His people, dispossessed and isolated, were the best of us, by the very issue of dispossession, as he saw it. Even the few privileged Catholics (as in Aristocrats) were a separate cohort, never part of the rest of privileged society, because of their faith. Indeed, their definition of being aristocratic was “stepped”: in Protestant Irish society, or on the UK mainland (well, England), they would have been far from aristocratic, merely upper-middle class professionals.
So Brian Friel’s plays never reflected an experience beyond Ireland, but it is an Ireland overshadowed by its complicated history with the neighbouring island. Even so, the works have never been criticised as embittered, despite Friel’s leading involvement in the 1980s in the Field Day experiment, the Derry theatre company established with Stephen Rea to interrogate Irish identity.
Along with his friend Seamus Heaney, Brian Friel has always been credited with cultural generosity. The two are acclaimed in this country as exemplars of the way the differing cultures of the two islands can be the bridge of friendship, rising above divisive politics, and recognising the enrichment of a melting pot.
And that also represents the diasporic view.
So it’s possible to wonder if the vicious verbal battles concerning Northern Ireland, (involving both Brexit and the Protocol) currently raging between our two islands, would have seen playwright and poet standing outside, their outlook a temperate middle ground?
Maybe.
Except that acclaim for Friel’s plays has sometimes been muted among those who want our cultural heritage fed by – and owning – many influences rather than being defensively Gaelic and (culturally at least) Catholic.
We could find an answer in recent years to help us see the Brian Friel legacy as one of inclusion and generosity. The UCD academic (and Friel scholar), Anthony Roche came across something Friel wrote in the Times Literary Supplement in 1972.
“It is time we dropped from the calendar of Irish dramatic saints all those playwrights from Farquhar to Shaw… and that includes Steele, Sheridan, Goldsmith and Wilde… who no more belong to the Irish drama than John Field belongs to Irish music or Francis Bacon to Irish painting.”
He may have had a point about Bacon, whose Irishness was more a geographic accident of birth rather than a nationality, but there’s a spiteful antipathy towards the others, implying that a willingness to accept an international outlook and indeed to live somewhere other than Ireland to pursue one’s life and work is treachery, a betrayal of Irishness. One could also note that all of them with the part exception of the giant figure of Shaw, lived and worked at a time when Ireland was part of the United Kingdom. So it’s possible to suggest that Friel’s belief was that no intrinsically Irish dramatic work was produced until the establishment of the Irish state.

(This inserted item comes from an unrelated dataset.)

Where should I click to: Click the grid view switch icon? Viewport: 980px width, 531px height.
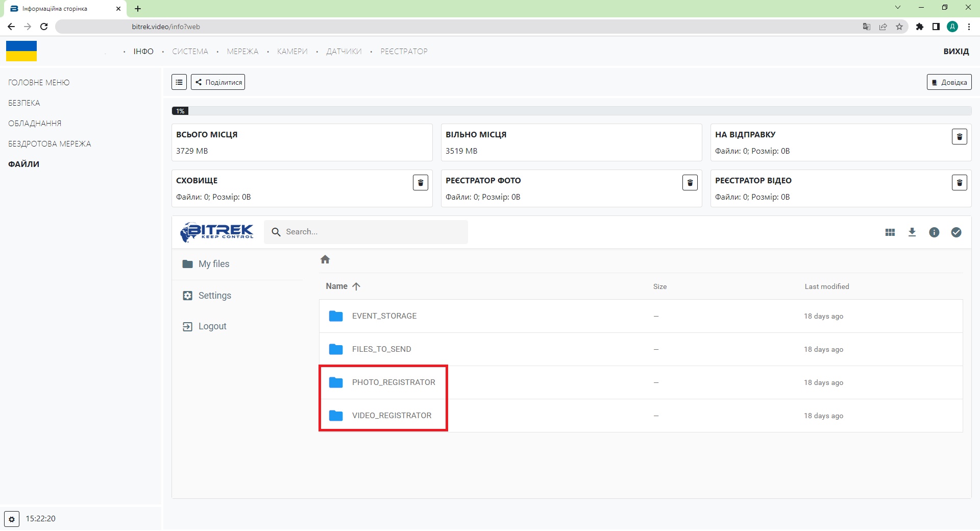point(890,232)
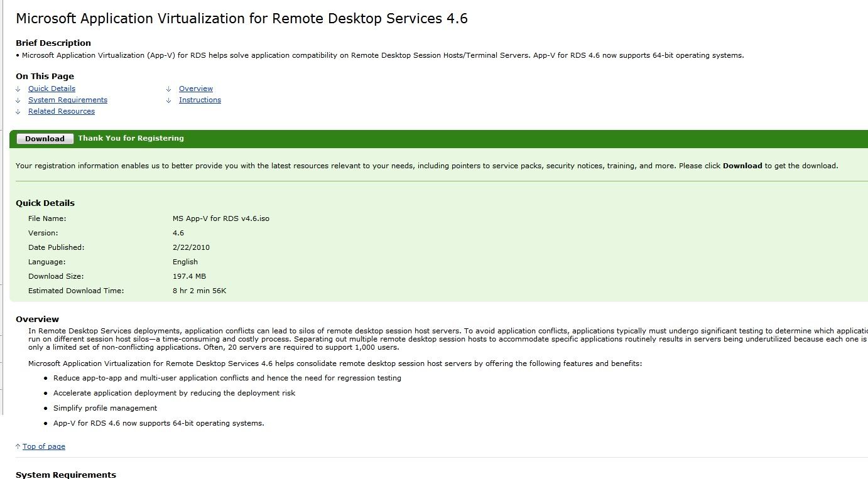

And that is not an attitude conducive to the notion of inclusion of the unionist identity, or even toleration of it.
Just as Heaney’s anger at being included in the Penguin Book of British Poetry could be considered justified: he had made a political choice of Irishness early in his career.
But there was neither grace nor generosity in his rebuttal (it followed his turning down of the post of Poet Laureate in the UK), when he wrote the doggerel poem ‘An Open Letter’:
“Don’t be surprised if I demur, for, be advised/ My passport’s green/No glass of ours was ever raised/To toast the Queen.”
Yet, he was able to sit at the top table for the State Banquet in honour of the Queen in Dublin Castle in 2011. If we don’t have grace and inclusivity from our leading artists, there’s little hope of finding it further down the human chain, as we’ve been seeing recently.